「忘れられない人」の話を読んだことがある。
恩人とか印象の強い人といった意味ではなく、起こったこと・見たものを忘れられない人の話。記憶障害の一種だろう。
その人は、記憶力がいいと尊敬されることもなく、むしろ何もわからない奴と馬鹿にされていたらしい。
何故か。
忘れられない、ということは、抽象化ができない、ということだという。
「鳥」という言葉から、普通の人は、漠然とした「鳥」を想起する。それはその人が、今まで見て聞いて体験した「鳥」の細部を切り捨て総合したイメージだ。
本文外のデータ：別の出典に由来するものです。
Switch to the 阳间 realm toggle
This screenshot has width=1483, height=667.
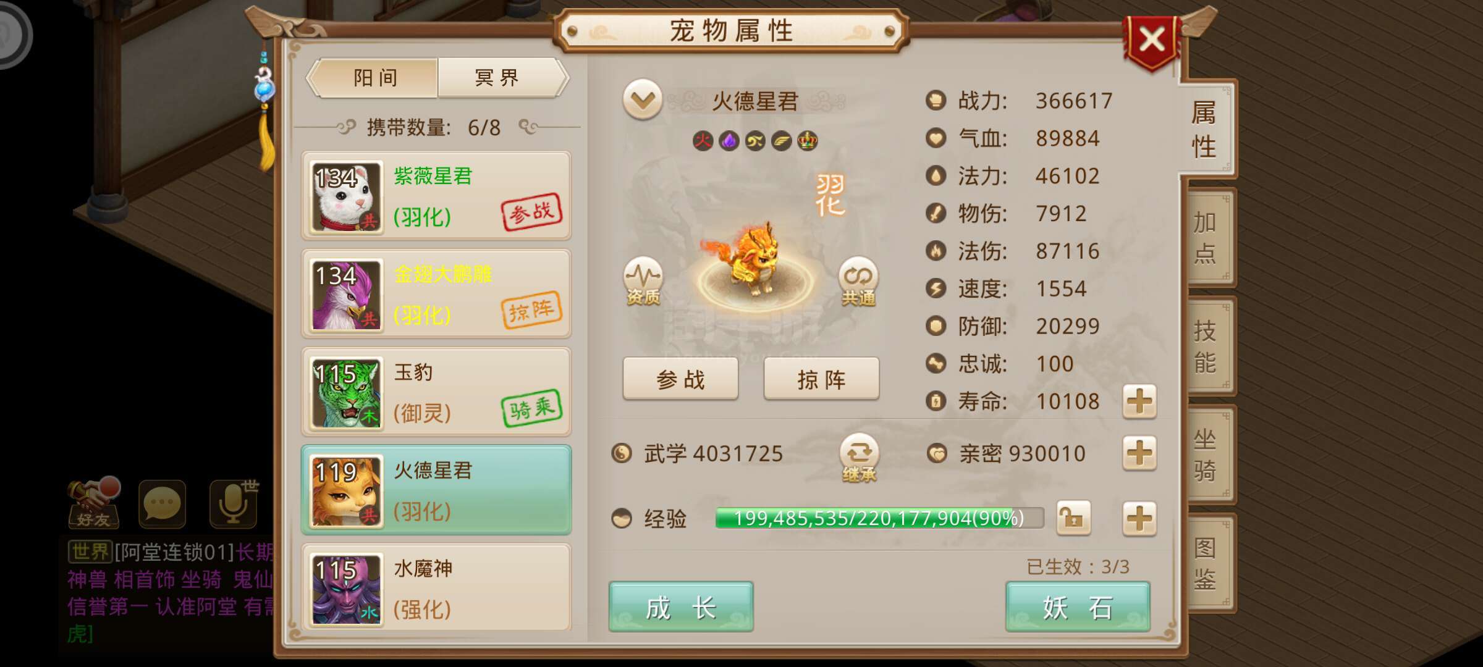374,78
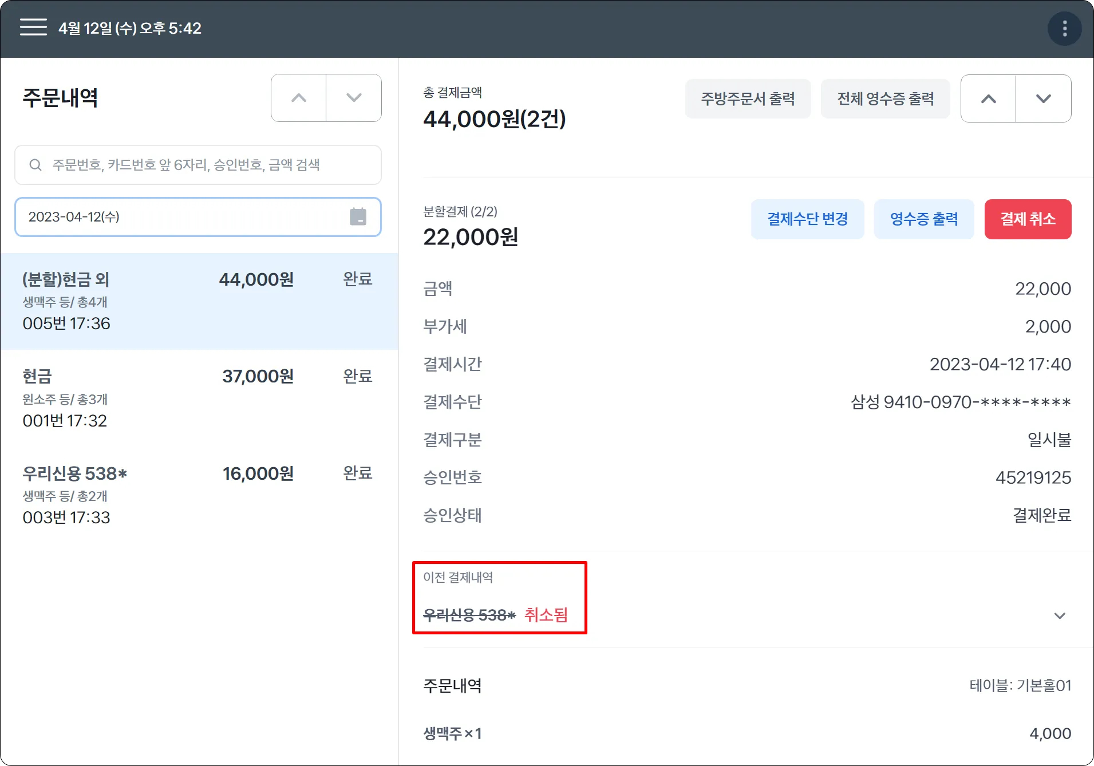Image resolution: width=1094 pixels, height=766 pixels.
Task: Click the calendar icon in the date field
Action: point(358,217)
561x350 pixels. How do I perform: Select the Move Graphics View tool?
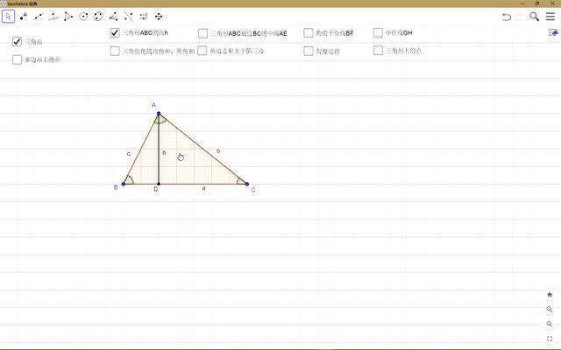(x=158, y=16)
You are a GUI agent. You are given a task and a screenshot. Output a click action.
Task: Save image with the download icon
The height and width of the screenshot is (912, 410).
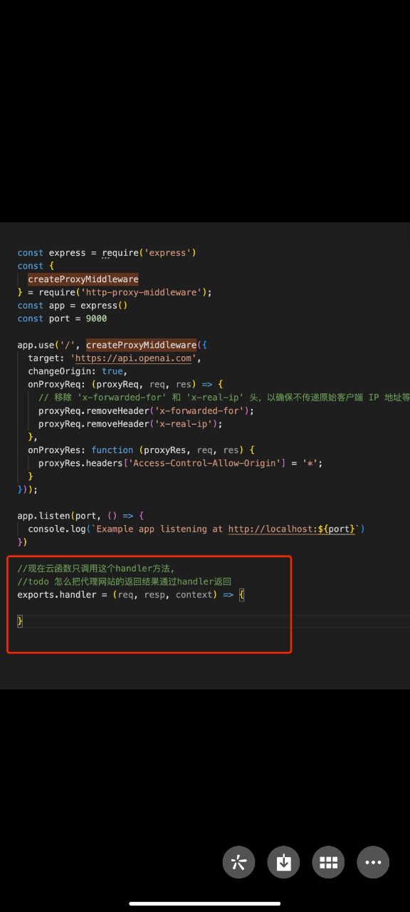click(x=283, y=862)
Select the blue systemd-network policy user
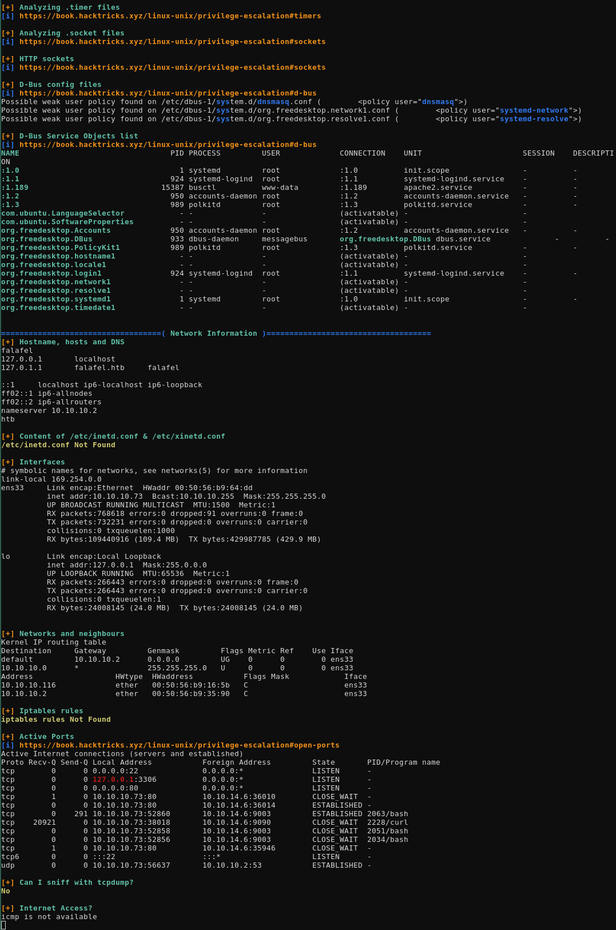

しかし、忘れられない人には鳥のイメージがない。今朝庭先で鳴いていた鳥。昨日散歩の途中で見た鳥。子供のころ裏の畑の作物をついばんでいた鳥。どの鳥 も違うもの。「鳥」とはどの鳥か。忘れられない人はイメージとしての「鳥」がわからない。一般名詞として機能しない「鳥」という言葉。
人は忘れ、抽象化して、物事を理解するよすがにする。
ところで。
毎日のことながら、食器を洗う。
いつものことながら、食器を洗うときはビニール手袋をはめる。
本日も同じように、手袋をつけて食器を持ち、水で濡らす。
濡らす。と。
だんだんと、手袋に水が染みて、重くなり、手にまで水が染みて。
ビニール手袋のつもりではめていたのは、ミトン型のなべつかみ。
わたしの中では、ビニール手袋もミトン型なべつかみも、同じ「手袋」カテゴリらしい。
忘れすぎ。抽象化しすぎ。記憶野をあけてくれ。もっと細部を。